Я почувствовал легкую дурноту. Этакое легкое бешенства Этакий небольшой прилив крови к голове. Пока я прохлаждался перед ночной сменой (а по официальным правилам я мог сегодня вообще не выходить на работу. Так же, как, впрочем, и вчера. Как и все дни, когда мы с Акимовым бодрствовали на машинах. Но в эти дни я не мог совсем не знать, что делается в отделе и в институте. И на это у меня были свои причины) да пока я приобретал в сквере семь цифр надежды, события разворачивались в полном соответствии с законом бутерброда. В полном соответствии с тем, как они разворачивались уже два месяца, и прямо противоположно тому, чего ожидал я.

Уборщица отперла дверь и повернула выключатель. Мы с Лилей вошли в комнату и стали разбирать хозяйство на моем столе. Тут были бобины с магнитными лентами, магнитные ленты без бобин, перфоленты на кольцах, без колец, кипами лежали бланки с программами, инструкции, перфокарты. Отбирая ленты, необходимые для работы, мы продолжали разговор, начатый в коридоре.

– Что же ты сделала? Пошла к Телешову?

– Да. Он, конечно, сказал, что это не его дело, а Борисова. Я ему сказала, что Борисов будет только к концу дня.

– А он?

– А что он? Ты что, не знаешь Телешова? Поскреб пальцем подбородок, зевнул и сказал, что, когда, мол, Борисов придет, тогда и разберется.

– Ну ладно.
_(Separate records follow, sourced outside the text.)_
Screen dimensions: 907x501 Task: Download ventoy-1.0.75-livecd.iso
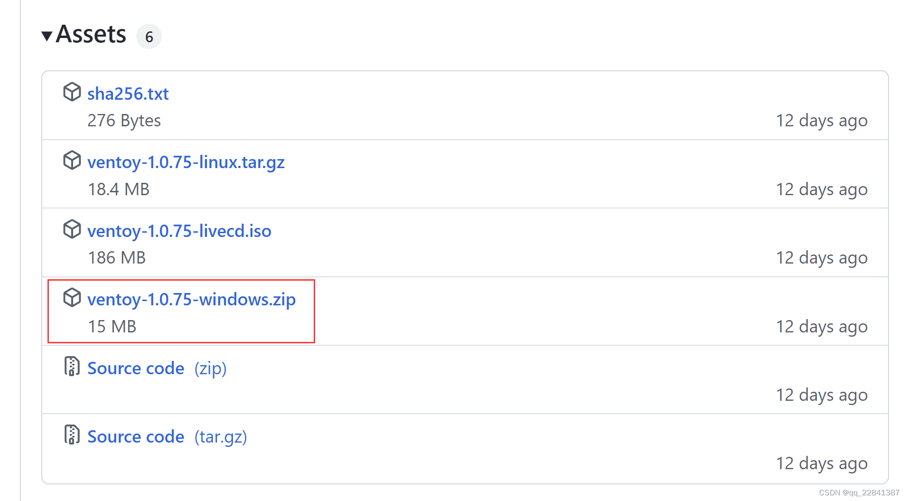tap(179, 231)
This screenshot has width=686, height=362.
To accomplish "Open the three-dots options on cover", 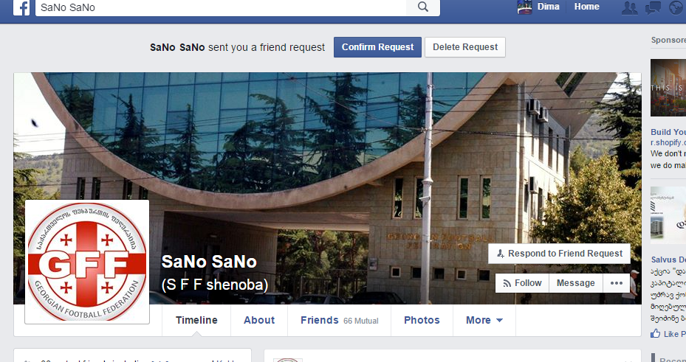I will [617, 283].
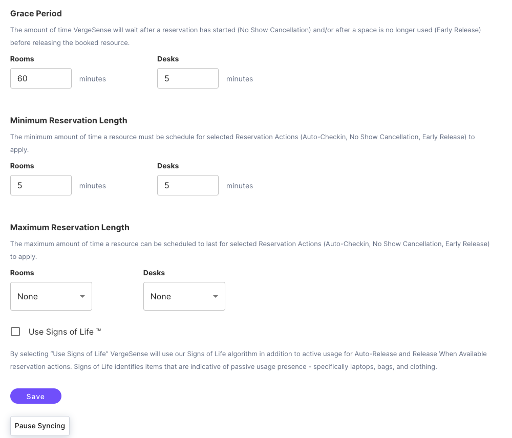512x438 pixels.
Task: Open the Maximum Reservation Length Rooms dropdown
Action: (x=51, y=296)
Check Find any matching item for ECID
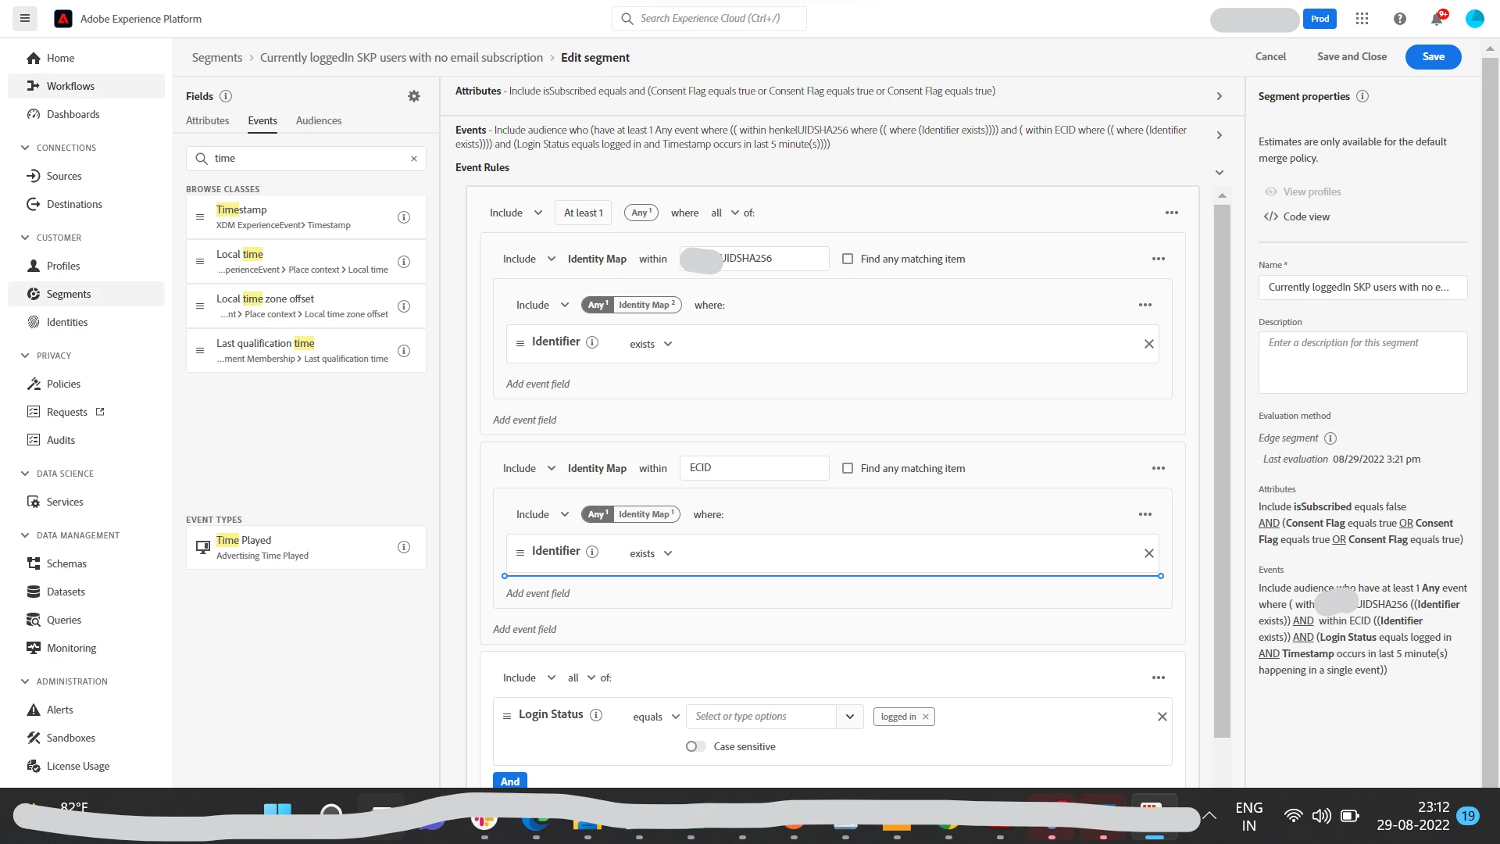The width and height of the screenshot is (1500, 844). (x=848, y=468)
Сегодняшнее время пропало. Но ты хоть говорила с Борисовым насчет остатка недели? Он что-нибудь сделает?

– Он и сделал. Не беспокойся.

– Ты можешь объяснить, в чем дело?

– Да ладно. Чего тут объяснять. Благодарю за внимание…

И Лиля, прижимая, как ребенка к груди, ворох перфолент, почти выбежала из комнаты. Навьюченный, как «дачный муж», я поплелся следом за ней. Можно ли было сказать, что я предчувствовал, о чем расскажет мне через пять минут Акимов? Нет, я не предчувствовал. Я просто знал. Все-таки два месяца – порядочный срок. Знал, но не понимал. Оказывается, знать и понимать – разные, в общем-то, вещи.

– Пространство – это шашлык, нанизанный на шампур времени, – услышал я, подходя к телетайпной, голос Сержа. Как я и предполагал, он гонял блиц с Ларионовой, оператором, которая выходила сегодня в ночь.

Света Ларионова – интересная женщина, судя по тому, что я о ней слышал. Пять лет работала врачом-рентгенологом. Полгода назад пришла к нам. На оператора выучилась мгновенно. Сама, без всякого поводыря начала программировать. Сейчас делает это на уровне молодого специалиста-математика, который с год поработал у меня в группе. Она худощава, одевается по-спортивному, голос хрипловатый, низкий. «Пропитой», – говорят ребята. Говорят, конечно, «для понта». Ларионова отлично играет на гитаре и знает необозримое количество цыганских, туристских и иных напевов. Это, впрочем, известно мне только из хорошо осведомленных источников. От тех, кто общался с ней во внерабочее время. Я в их число не вхожу. Она женщина резкая, напряженная. С ней надо быть начеку. А зачем мне это? С меня вполне хватает, что это один из операторов на наших машинах. Один из операторов, который, кстати, отлично играет блиц. Во всяком случае, лучше Акимова. Это было бы очевидно каждому, кто подошел бы к ним так же близко, как я, и взглянул на доску и часы.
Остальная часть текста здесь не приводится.